You would think there are stock photos out there of queens, right? Yeah not so much, unless you want one who is maybe 18 or you can pay thousands of dollars to a photographer period images. I can’t, so I used Adobe Stock and ThinkStock, which produced some rather…interesting results. What I found was pretty consistent on both. I realize that this likely has more to do with the specific searches I was doing than the diversity of images overall on those sites, but my results were still pretty telling:

  1. Keywords: Woman with sword. Many of the women with swords were very young and most were scantily clothed. Some were licking the swords in what I guess was supposed to be a seductive manner. (Eww…) This clearly comes from some sort of male fetish and is obviously meant to cater to the male gaze. I guess this shouldn’t surprise me, given the lack of strong female historical role models, but you would think with all the fantasy novels out there, there would be more images that were appropriate for books that aren’t anime-like or erotica.

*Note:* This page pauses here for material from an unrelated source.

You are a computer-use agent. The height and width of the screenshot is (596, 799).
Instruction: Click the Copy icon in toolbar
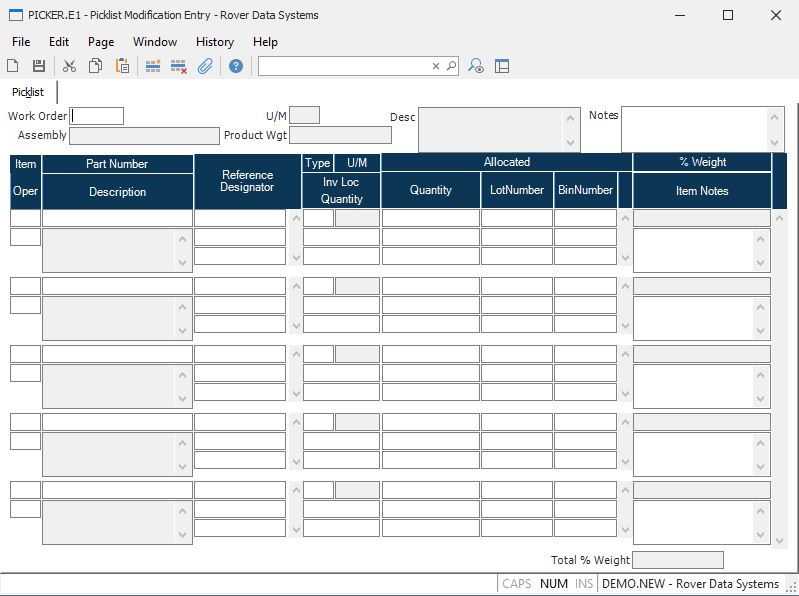pos(95,66)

  2. Keywords: Dark haired woman. Finding pictures of middle-aged women is very hard. I can find young models and elderly woman in spades, but like with Hollywood rolls, women in middle age are ignored. This makes me feel like our society wants to hide the period of life when women are no longer traditionally desirable, yet aren’t the crones we like to trot out at Halloween and ignore for the rest of the year. As someone approaching 40, I find the lack of representation of women near my age very troubling. I know I no longer look like I did when I was 18 so I don’t want a child representing me or subconsciously conveying I should still look like her. No. I earned every one of my wrinkles and age spots. I want my characters to be able to show the beauty of aging, too.
  3. Keywords: Middle aged woman. When you do find middle-aged women in pictures they are smiling. In and of itself, this isn’t a bad thing, but when you’re trying to find one in which the woman looks like she wants to be taken seriously, this is a problem. I began to think about the types of products these happy images might accompany and most of them were intended to solve some sort of “female” problem: child-rearing, cleaning, eating healthy so they can look young (see above). Then I remembered the old idea that women should always be bright and happy for their men; looks like that is still alive and well. God forbid we show a woman who could go toe to toe with a man! We’d rather have vapid, smiling Barbie dolls.

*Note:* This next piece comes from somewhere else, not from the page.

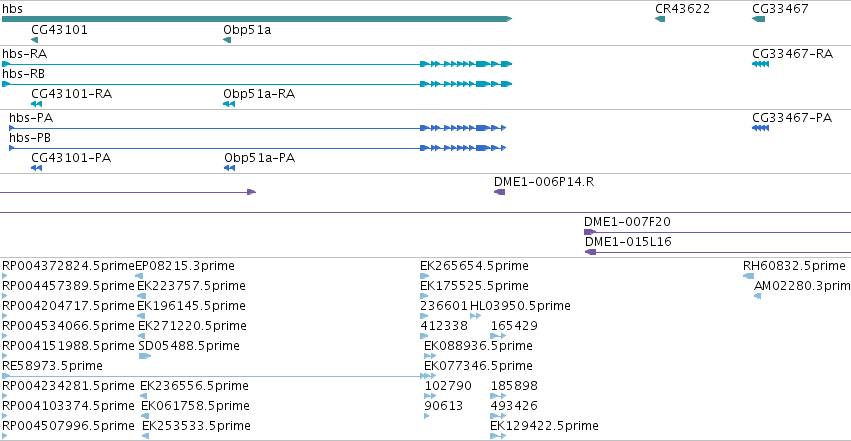Click the SD05488.5prime EST glyph
The height and width of the screenshot is (441, 851).
click(145, 356)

  4. Keywords: Middle aged woman serious. If you ask for serious faces, most of the images you get are women who aren’t wearing makeup. Um…what am I supposed to do with that? Does that mean that photographers think serious women are ugly or plain? Or that a woman can’t be desirable and serious at the same time? Are the only ways to be serious and female to be sick, tired or depressed? Because that’s what these search results look like.
  5. Keywords: Fierce woman. Fierce women apparently like to bite things: chains, whips, pens, hot peppers (don’t ask, I don’t know either, but it was there). And they like to exercise and yell. That’s seriously (no pun intended) all you get in this type of search. Where are the businesswomen, pissed off mothers, and women thinking deep thoughts? Where are the warriors, military women, doctors, police women, etc.? The message this sends to me is that I can only be considered fierce if I’m a dominatrix or I’m working out, both of which end up feeding into ideals put in place by men for how women are supposed to be. And that is bullshit. I’m fierce every single day, even when I stay in my pajamas!

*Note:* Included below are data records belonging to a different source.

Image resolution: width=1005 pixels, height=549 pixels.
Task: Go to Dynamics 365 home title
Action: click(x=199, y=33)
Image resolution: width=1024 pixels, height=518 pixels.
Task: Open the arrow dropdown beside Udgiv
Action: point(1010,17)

As a feminist, I find these results deeply concerning. If women ever want to be taken seriously we need to break through the stereotypes that run rampant in these images.

Right now I really wish I was a photographer so I could start consciously integrating more positive and diverse female images into my work. But I am a writer, which means I’m going to have to keep writing strong female characters who demand a different image on their book covers. Write enough of those and the pictures will change. Or at least that is my hope.